What needs to be done. In the records below, the line that contains "You are a computer-use" marks the start. Copy it and each line after it through the end, exactly, without pictures.

-- Opening Marker --

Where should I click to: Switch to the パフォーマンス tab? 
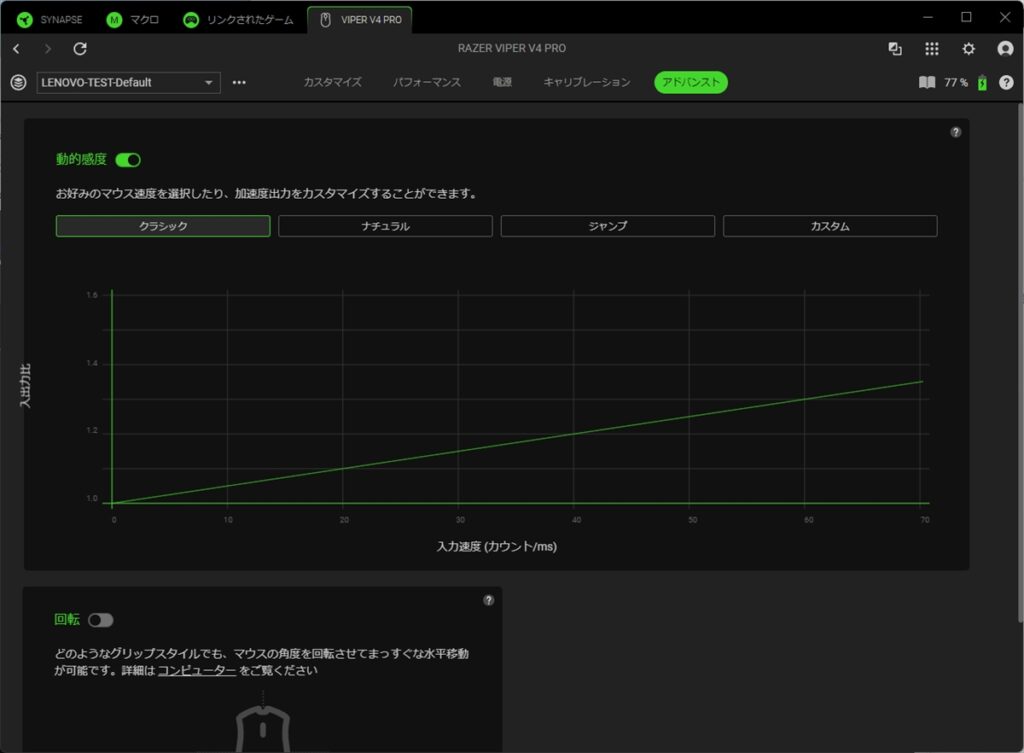pos(427,83)
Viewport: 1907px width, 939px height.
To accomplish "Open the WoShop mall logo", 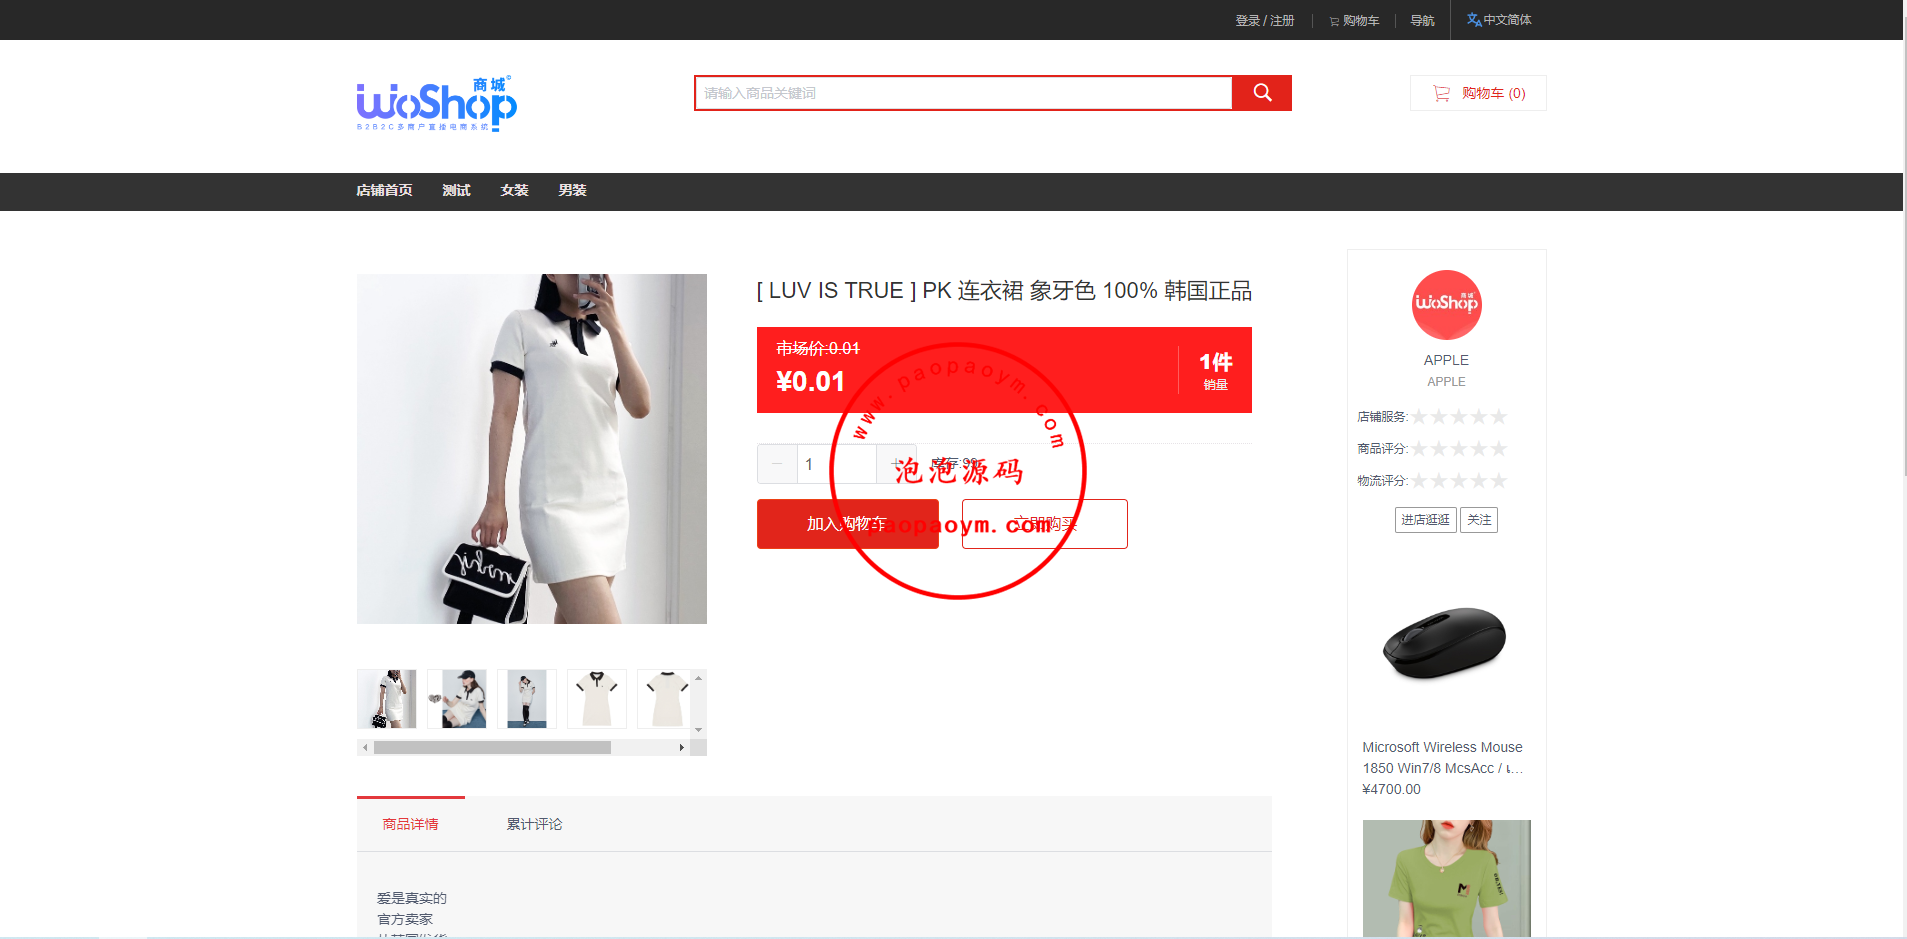I will pyautogui.click(x=436, y=104).
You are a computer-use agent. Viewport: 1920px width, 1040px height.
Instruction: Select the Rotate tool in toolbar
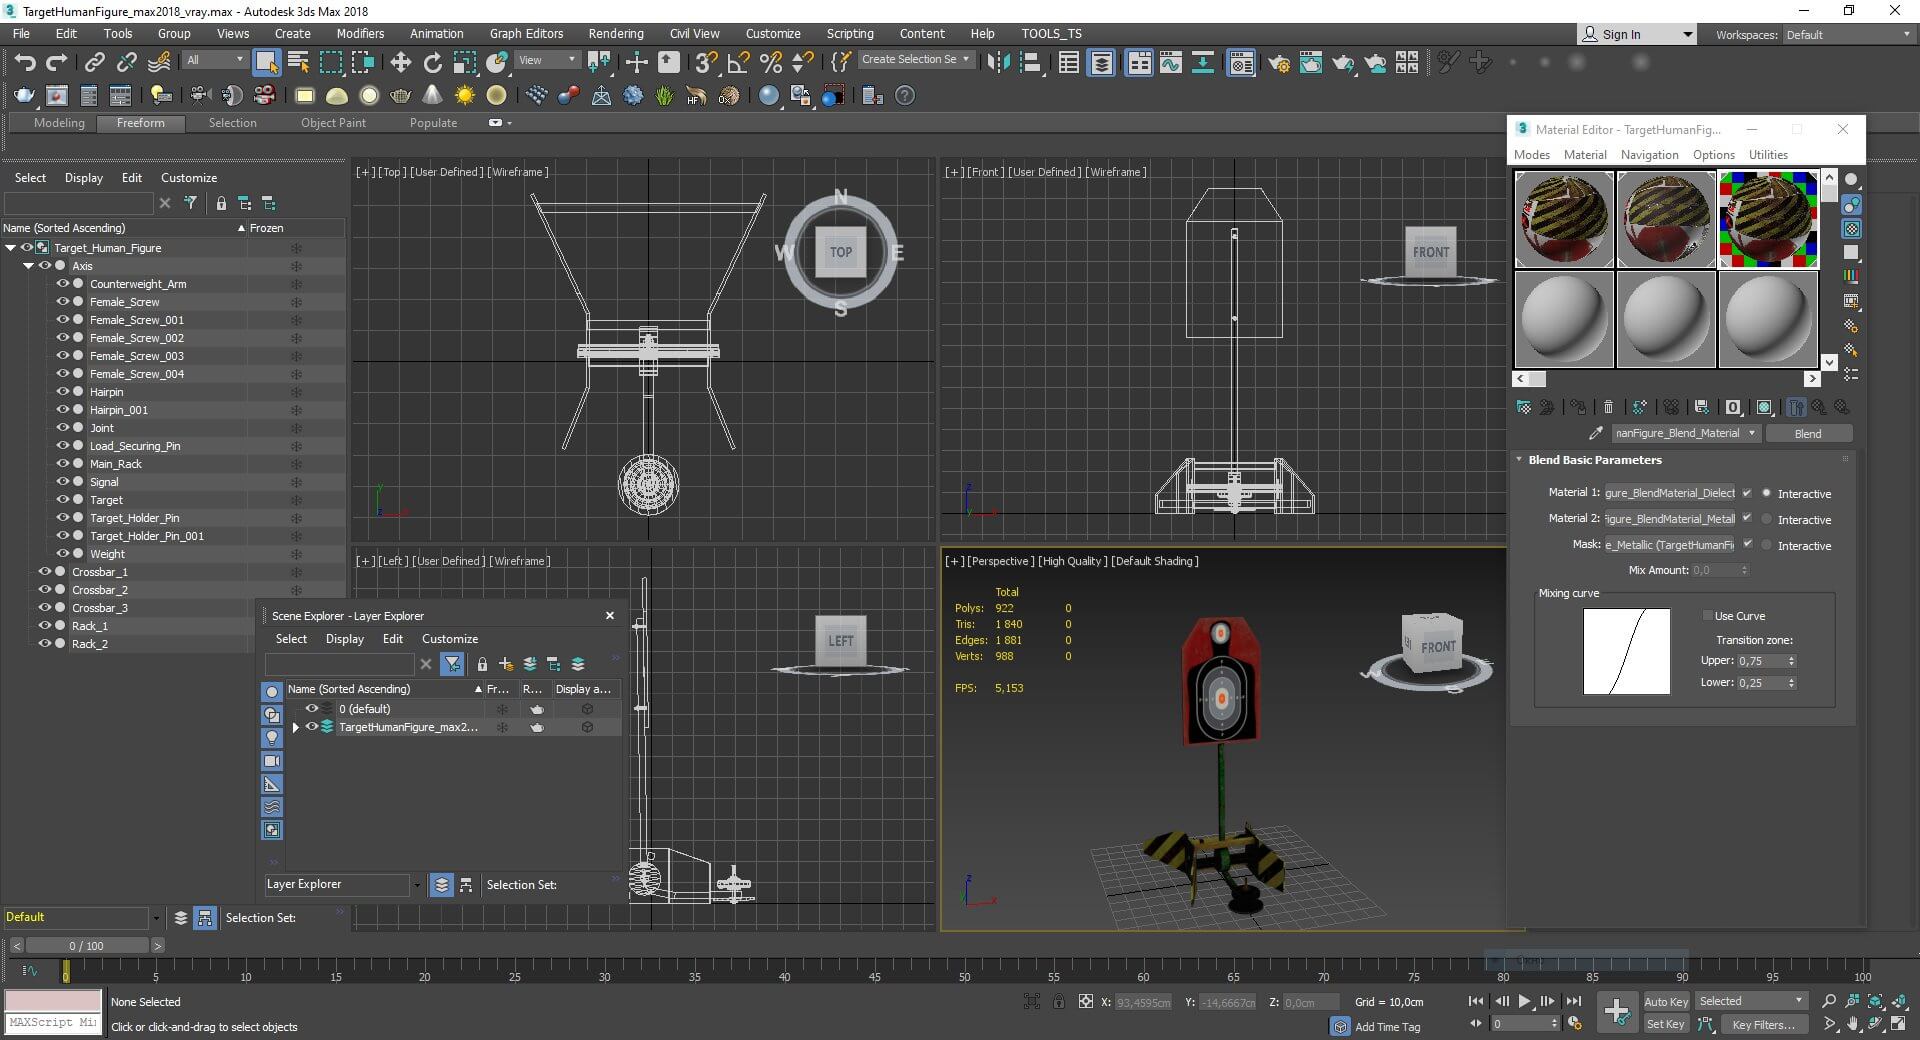(x=432, y=63)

-- Closing Marker --

Reply.
You are a computer-use agent. Viewport: 1920px width, 1040px height.
Instruction: Select the Rotate tool in toolbar
(x=432, y=63)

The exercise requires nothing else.